Packages

library(tidyverse)

## ── Attaching core tidyverse packages ──────────────────────── tidyverse 2.0.0 ──
## ✔ dplyr     1.1.2     ✔ readr     2.1.4
## ✔ forcats   1.0.0     ✔ stringr   1.5.0
## ✔ ggplot2   3.4.2     ✔ tibble    3.2.1
## ✔ lubridate 1.9.2     ✔ tidyr     1.3.0
## ✔ purrr     1.0.1     
## ── Conflicts ────────────────────────────────────────── tidyverse_conflicts() ──
## ✖ dplyr::filter() masks stats::filter()
## ✖ dplyr::lag()    masks stats::lag()
## ℹ Use the conflicted package (<http://conflicted.r-lib.org/>) to force all conflicts to become errors

library(openintro)

## Loading required package: airports
## Loading required package: cherryblossom
## Loading required package: usdata

library(infer)
library(shiny)

## 
## Attaching package: 'shiny'
## 
## The following object is masked from 'package:infer':
## 
##     observe

library(png)
library(jpeg)

global_monitor <- tibble(
  scientist_work = c(rep("Benefits", 80000), rep("Doesn't benefit", 20000))
)

us_adults <- tibble(
  climate_change_affects = c(rep("Yes", 62000), rep("No", 38000))
)

ggplot(us_adults, aes(x = climate_change_affects)) +
  geom_bar() +
  labs(
    x = "", y = "",
    title = "Do you think climate change is affecting your local community?"
  ) +
  coord_flip()

us_adults %>%
  count(climate_change_affects) %>%
  mutate(p = n /sum(n))

n <- 60
samp <- us_adults %>%
  sample_n(size = n)

Exercise 1

What percent of the adults in your sample think climate change affects their local community? Hint: Just like we did with the population, we can calculate the proportion of those in this sample who think climate change affects their local community.

62% of the adults in your sample think climate change affects their local community

Note that the echo = FALSE parameter was added to the code chunk to prevent printing of the R code that generated the plot.

Exercise 2

Would you expect another student’s sample proportion to be identical to yours? Would you expect it to be similar? Why or why not?

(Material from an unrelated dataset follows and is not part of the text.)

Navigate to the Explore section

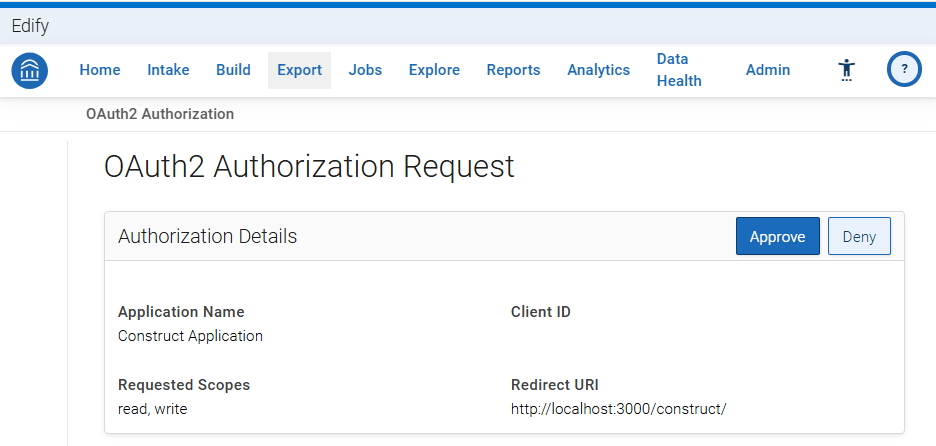pyautogui.click(x=434, y=70)
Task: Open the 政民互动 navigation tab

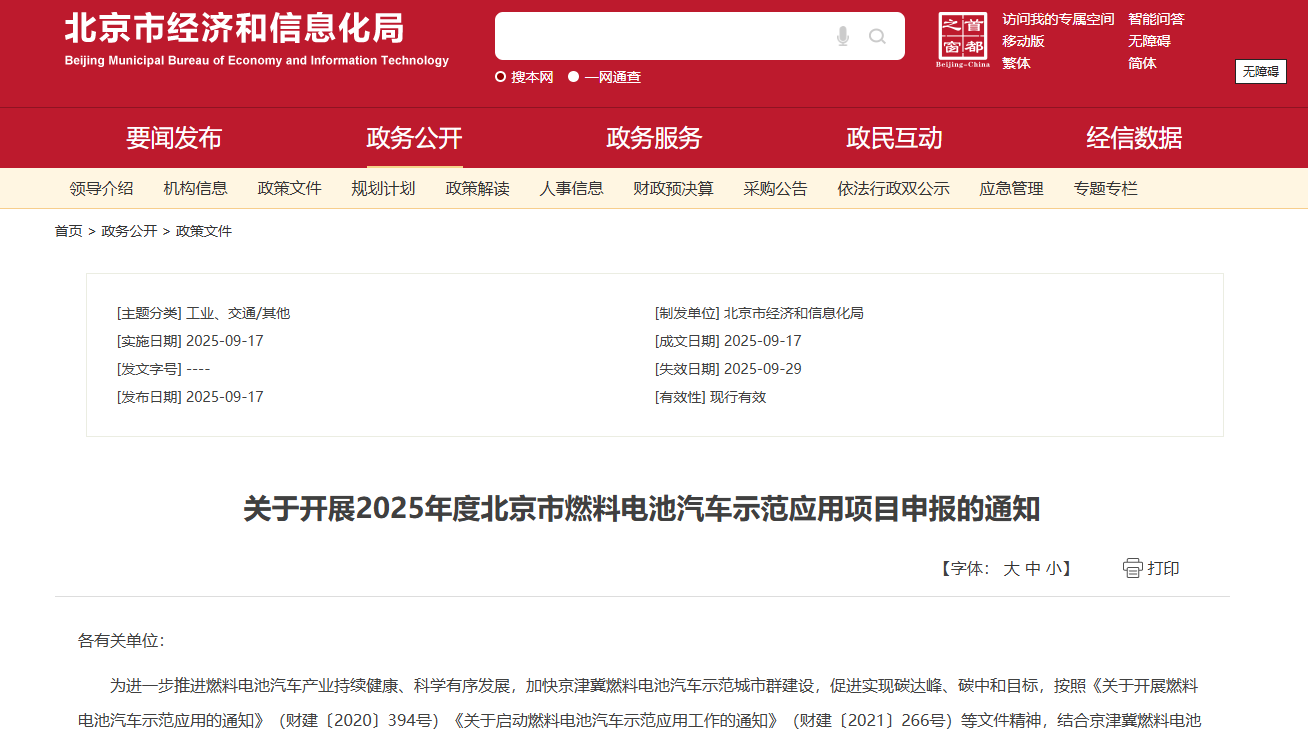Action: (x=893, y=138)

Certainly not, as there is a high likelihood that we will experience an outcome that is distinct but still bears some resemblance.

Exercise 3

In the interpretation above, we used the phrase “95% confident”. What does “95% confidence” mean?

It means that if we were to repeat this sampling and estimation process many times, we would expect the resulting confidence intervals to contain the true population proportion in approximately 95% of those repetitions. In other words, we acknowledge some uncertainty in our estimate, but we are reasonably confident that the true value lies within the reported bounds.

samp %>%
  specify(response = climate_change_affects, success = "Yes") %>%
  generate(reps = 1000, type = "bootstrap") %>%
  calculate(stat = "prop") %>%
  get_ci(level = 0.95)

sample_props50 <- global_monitor %>%
                    rep_sample_n(size = 50, reps = 15000, replace = TRUE) %>%
                    count(scientist_work) %>%
                    mutate(p_hat = n /sum(n)) %>%
                    filter(scientist_work == "Doesn't benefit")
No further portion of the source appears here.